Authors: Janette Oke,Davis Bunn
Kenneth clung desperately to the hope enclosed within the first two words.
Not yet
. “How long will we have to wait?”
The dark eyes lifted to Kenneth's and gave him another deep inspection. “If your baby were to survive another ninety days, I would say that it would be worth contacting Dallas.”
There he stopped. The silence hung so heavy that Kenneth felt his own lungs were being robbed of air. Finally he managed, “What are you saying?”
Dr. Hearly leaned across the table, closing the space between them. “Mr. Adams, your son's heart is working impossibly hard. A newborn baby simply cannot cope with this strain.”
He waited through another long moment, then continued. “It is so hard to know what is correct for a situation like this. But I can see what you must be going through right now, and your wife . . .” He paused and looked at the files as if searching for the next words. “I heard what Dr. Pearce and Dr. Saunders think about the situation before I did my own examination. That is why I decided to speak with you as I have.
“Mr. Adams, all three of us believe your baby's life is unsustainable.”
“No,” Kenneth moaned. “It can't be. . . .”

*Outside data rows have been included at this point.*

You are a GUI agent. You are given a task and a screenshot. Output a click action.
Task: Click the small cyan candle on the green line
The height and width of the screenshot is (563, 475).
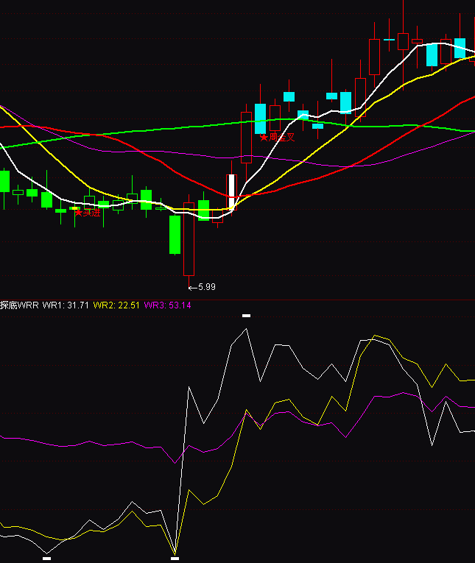pyautogui.click(x=317, y=126)
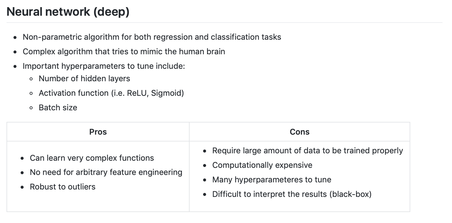Click the line about mimicking the human brain
452x223 pixels.
pos(124,52)
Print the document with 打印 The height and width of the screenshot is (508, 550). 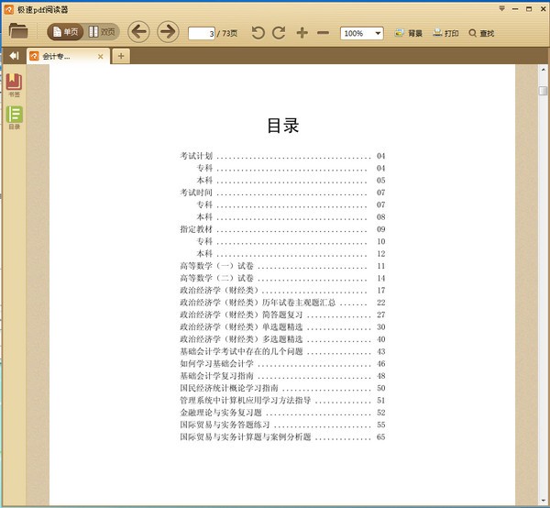click(x=446, y=33)
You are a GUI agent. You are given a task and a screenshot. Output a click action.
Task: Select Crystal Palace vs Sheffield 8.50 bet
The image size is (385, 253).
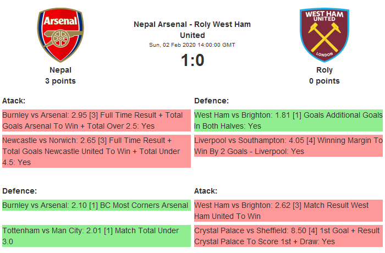pyautogui.click(x=288, y=235)
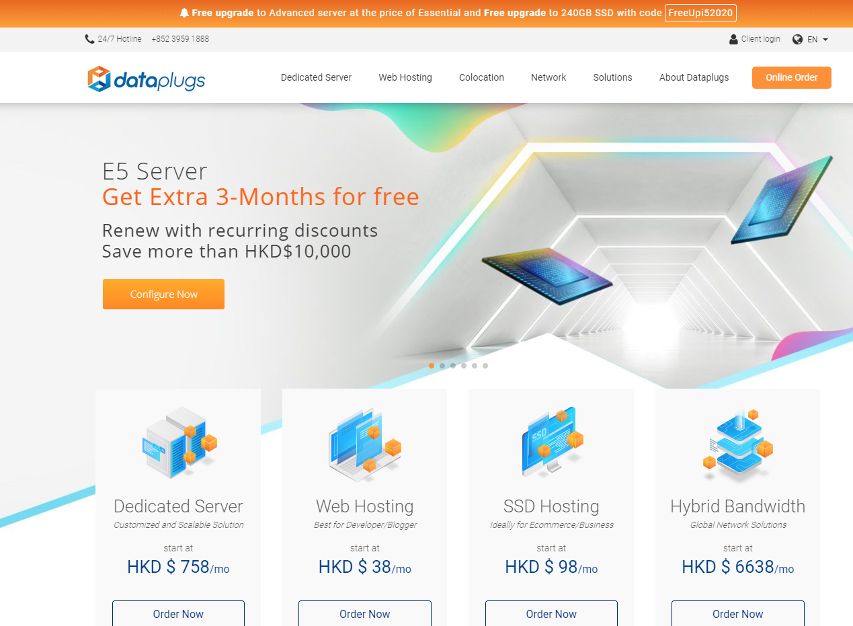Select the first carousel slide dot
The height and width of the screenshot is (626, 853).
pyautogui.click(x=432, y=366)
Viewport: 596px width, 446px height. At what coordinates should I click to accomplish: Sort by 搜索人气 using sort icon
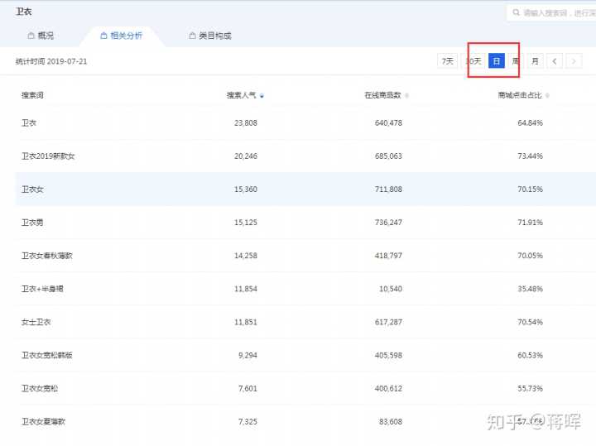(262, 96)
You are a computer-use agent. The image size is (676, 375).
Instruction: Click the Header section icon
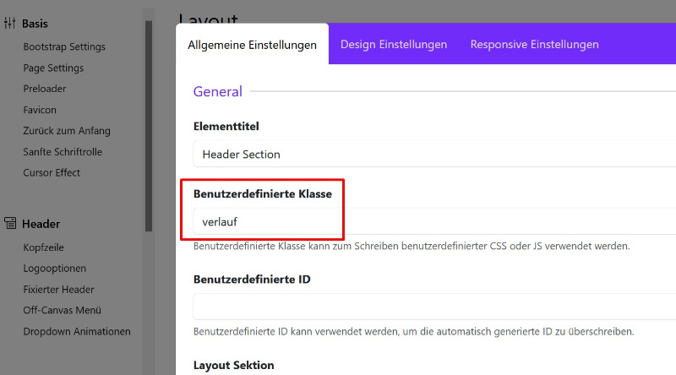coord(10,223)
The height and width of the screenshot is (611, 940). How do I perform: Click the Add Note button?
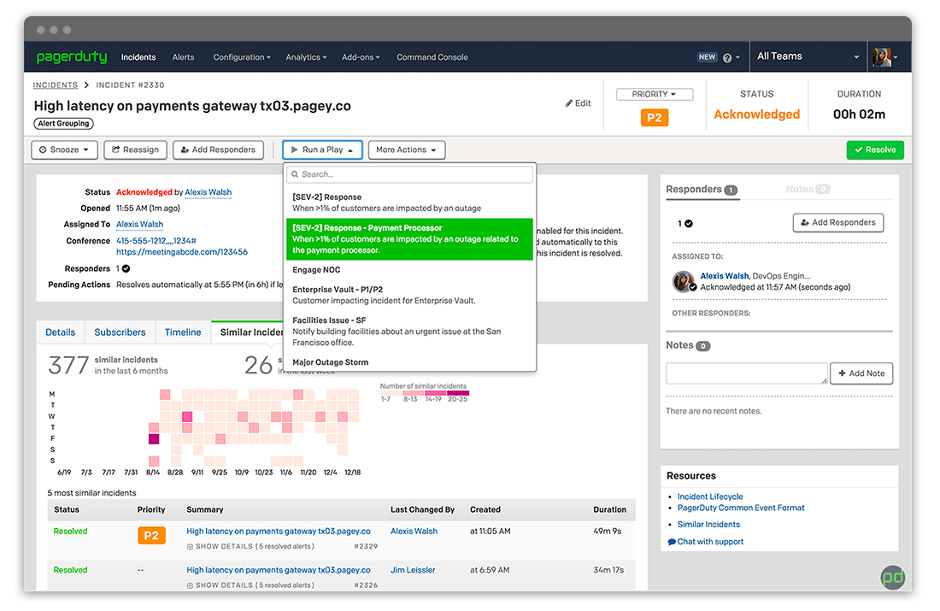(x=861, y=373)
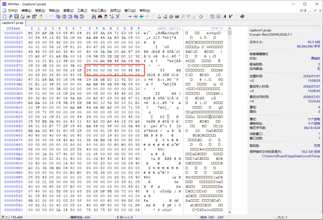Click the Offset column header
Screen dimensions: 323x220
[13, 28]
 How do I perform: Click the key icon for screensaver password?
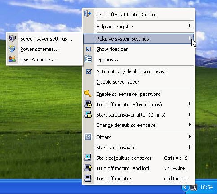pos(88,94)
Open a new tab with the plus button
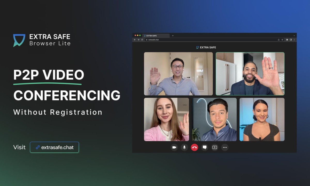The width and height of the screenshot is (310, 186). point(173,36)
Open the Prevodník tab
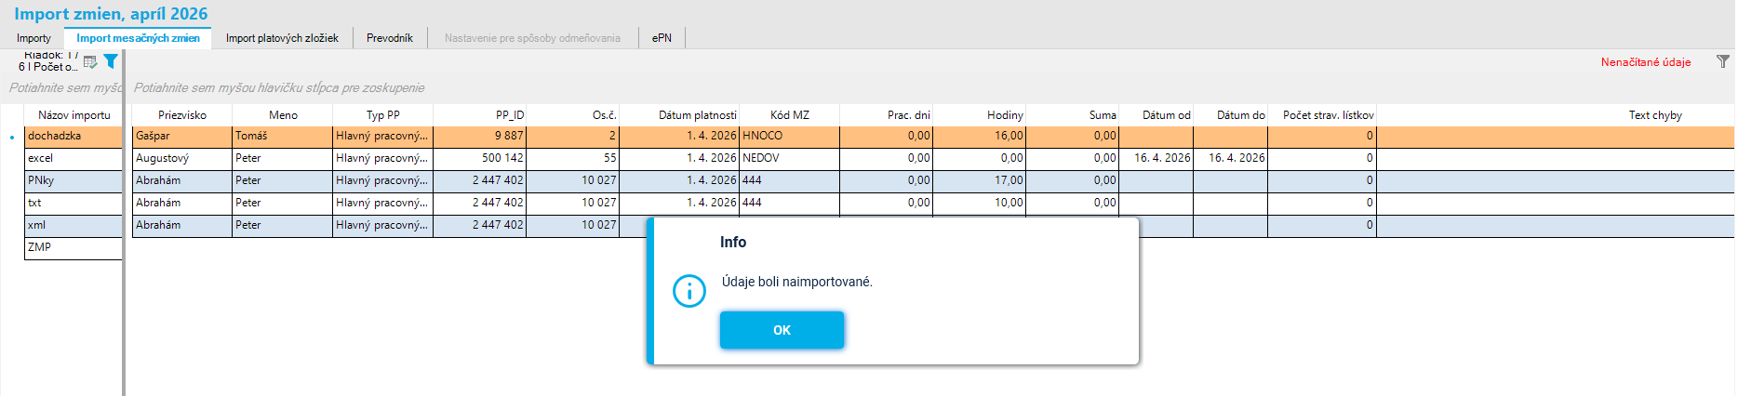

“We are doing everything in our power to keep your baby alive,” the doctor continued. His voice had the soft, deep rumble of a coming storm. “But his shunt is so large, this defect to his heart so severe, that your baby is not able to help us win.”
Abigail recovered enough to whisper, “How long?”
Dr. Hearly's gaze did not waver from Kenneth's face. “You must prepare your wife for the worst, Mr. Adams. Do so without delay.”
Joel was as happy as
he had been in months.
He had always loved trains. As a boy, he watched them thunder by and yearned for faraway places. Now he loved being able to sit back and watch from inside as the world whipped away beyond the window.
He felt Ruthie squeeze his hand and looked into his beloved wife's face. She had returned to her traditional Mennonite dress for their visit home to the farm, putting aside the denim skirt and simple blouses she wore around the mission. Joel had repeatedly told her that she was welcome to wear her Mennonite bonnet and attire, but she explained it could alienate some of the young people who drifted into their mission hall. He had finally stopped bringing up the subject, recognizing the truth in her observation.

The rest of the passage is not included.